Okay. I'm thinking I need a bunch of skeptics here.

I want to start by saying I'm willing to believe in certain, shall we say, unprovable things. But that's not what I want to talk about.

I want to talk about the proliferation of some kinds of things.

You know how wire hangers multiply? But not the plastic ones. And you've noticed that socks disappear. It's generally thought that they disappear in dryers, leading some people to conclude that there are black holes of some kind in dryers. More on this in another paragraph. But the truth is, as my physicist son once said, that socks are the larval form of hangars.

Okay. Back to dryers. I have proof that there might well be some kind of black hole devices that use dryers to transport things from one place to another. Once I had a green towel materialize in a load of sheets and towels. It was a green one I'd never seen before. I never bought a green towel, trust me. But I kept it for years. Another time, some years after the towel, a pair of men's slacks showed up in my dryer. At first I thought they belonged to my brother, who lived with us, and did his own laundry. But he denied they were his. So I checked with the other males in the household, two sons and a husband. All denied ownership of the slacks. But they fit one son. So he took them.
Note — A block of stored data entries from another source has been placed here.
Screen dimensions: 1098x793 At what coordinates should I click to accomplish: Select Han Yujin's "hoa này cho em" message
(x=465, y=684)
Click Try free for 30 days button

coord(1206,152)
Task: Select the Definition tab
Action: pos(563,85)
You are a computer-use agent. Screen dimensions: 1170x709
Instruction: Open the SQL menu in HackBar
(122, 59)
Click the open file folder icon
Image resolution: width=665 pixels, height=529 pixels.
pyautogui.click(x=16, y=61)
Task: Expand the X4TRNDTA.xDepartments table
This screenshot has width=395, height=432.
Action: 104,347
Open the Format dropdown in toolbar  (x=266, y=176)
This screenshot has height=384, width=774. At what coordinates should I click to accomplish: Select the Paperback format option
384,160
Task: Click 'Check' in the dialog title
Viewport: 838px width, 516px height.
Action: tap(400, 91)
Now, given all that background, I'm asking for help in solving my problem about pencil sharpeners. For two years I had an office. I stocked it with (among other things) a battery operated pencil sharpener. And it worked quite nicely, thank you very much. During that time, I shared the office will several other people on an ad hoc basis. At the end of the two years, when I went to close the office, there were now three battery operated pencil sharpeners. And none of the people I'd shared the office with said they'd brought one in to the office. So I'm asking, how is it that pencil sharpeners reproduce?

It makes sense that socks are the larval form of hangers. After all, you never find baby hangers, and you never find the hangers in the act of . . . well you know. But pencil sharpeners?

Oh, and there was an extra pillow that on one admitted to bringing to the office.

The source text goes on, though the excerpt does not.